Mishloah Manot for the festival of Purim. Purim is all about the story of Queen Esther and the wicked Haman. Apart from dressing up in costume and eating and drinking a lot after listening to the Purim story read aloud and trying to drown our every mention of the wicked Haman with rattles, whistles, boos and stomping of feet... apart from that, one of the customs is to give two ready-to-eat foods as gifts to at least two recipients.
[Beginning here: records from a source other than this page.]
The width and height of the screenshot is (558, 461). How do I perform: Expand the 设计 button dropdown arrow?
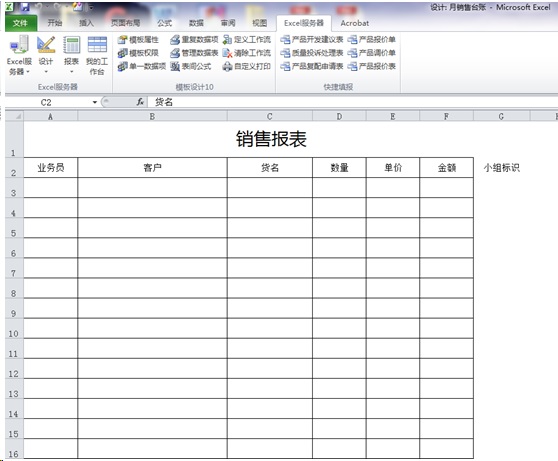[46, 72]
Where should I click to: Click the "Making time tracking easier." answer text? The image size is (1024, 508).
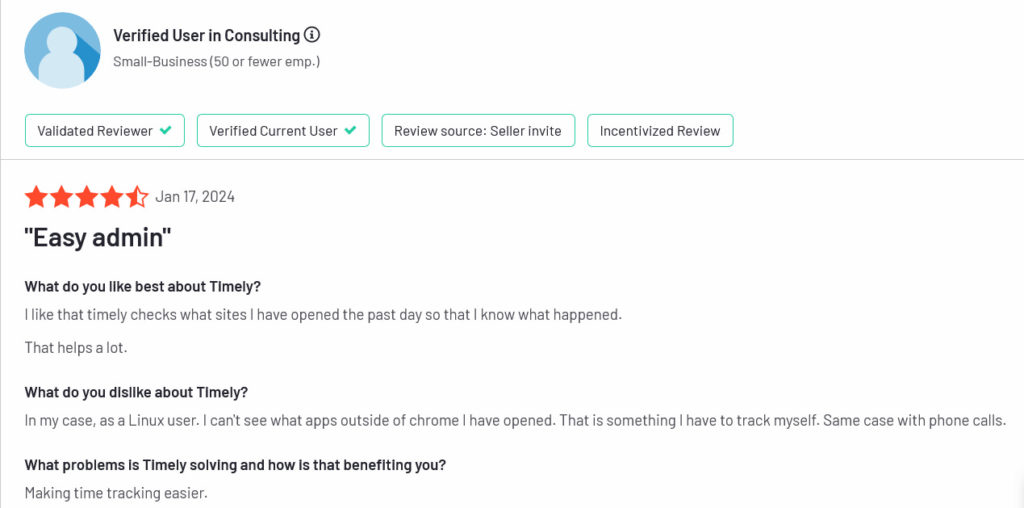coord(116,492)
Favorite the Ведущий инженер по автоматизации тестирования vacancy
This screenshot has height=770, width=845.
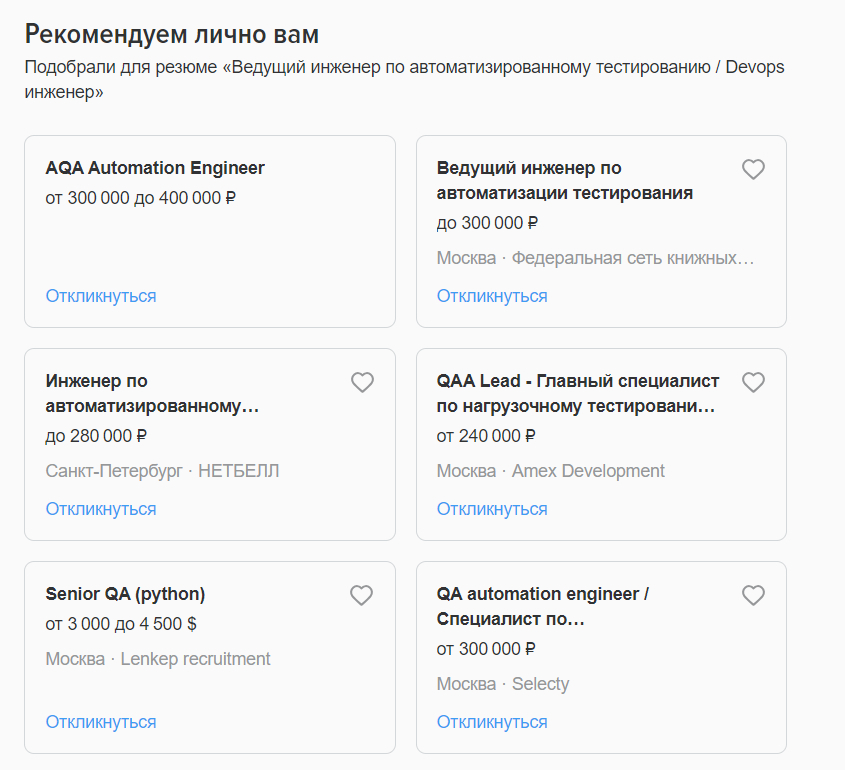753,169
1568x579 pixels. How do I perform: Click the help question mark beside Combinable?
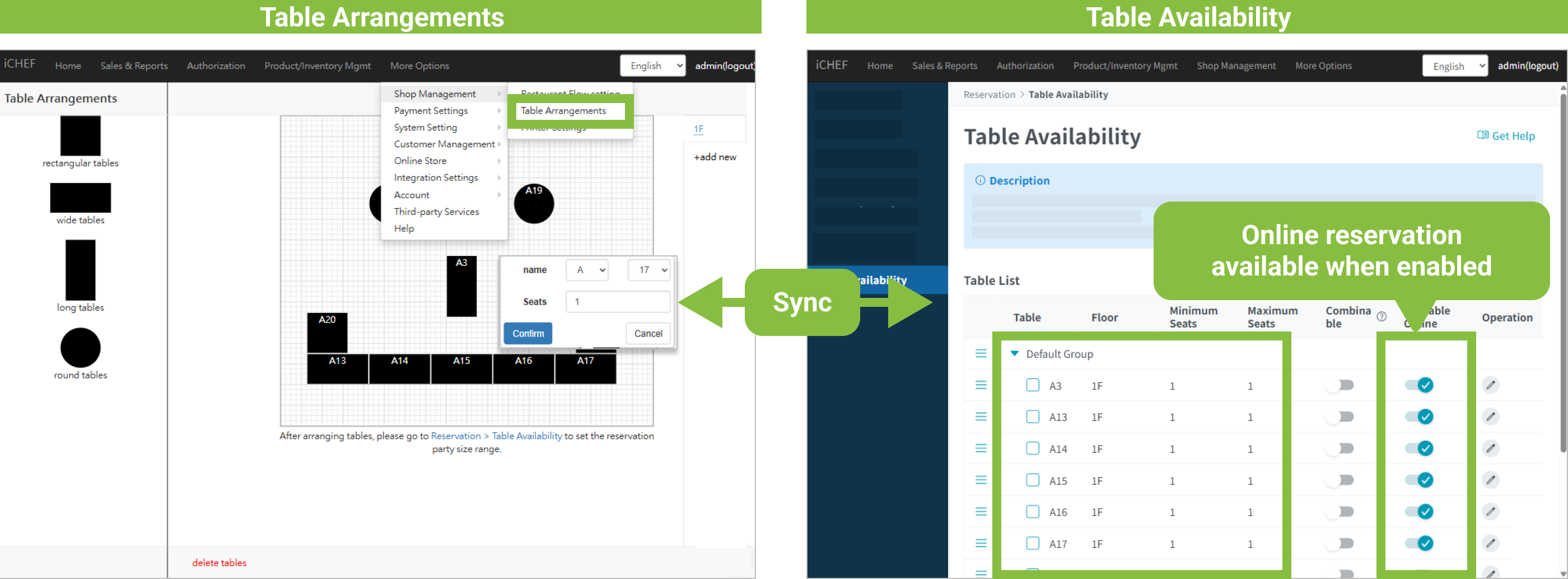click(1382, 316)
"It is meant to ensure that everyone has enough food for the Purim feast held later in the day, and to increase love and friendship among Jews as a counter to Haman's assertion that the Jewish people are characterized by strife and disunity." Wikipedia/Mishloah manot
It's great to buy all sorts of fun edibles and get the children involved in wrapping them, writing cards and delivering them on the day. Unfortunately - or fortunately because everyone has so many friends - it has deteriorated into a grand swapping of sugary junk (sweets, chocolates, biscuits, etc.). The kids love it. This is how it works:
You spend an enormous amount of money on sugery junk, spend a few hours wrapping it up nicely with homemade cards, you take them round to your friends and gleefully hand them over to your friends's children, and finally you return home to find a whole pile of similar junk left on your doorstep by other friends. The friends you visited obviously gave you their gift on the spot so you also have a bag full of stuff equal to the bag you gave away.
You try and hide it from the children as much as possible, throw some away while they're not looking (feeling guilty for wasting food as if gummy snakes are food - LOL), ration it, put quite a lot inside your own stomach (in order to save your children's teeth you understand).... and then you just give up. "Have what you like. Once it's gone it's gone."
Every year I say I'm going to do healthy Mishloah Manot next year. The traditional custom was to give real food and some people do this. When you get a real dish (a small lasagne, a little quiche, or homemade bread and cheese) it is so appreciated. One friend made granola and gave little boxes of it with a fresh pear. That was my personal favourite this year. I'm thinking little potato kugels next year.
Whatever happens, I'm on a mission to convert the Jews to Real Food Mishloah Manot! (RFMM!) Out with the junk I say! Two, four, six, eight, what do we appreciate?- RFMM! We shall overcome..... I just have to get my daughter on board. She'll be 5 next year. What are my chances?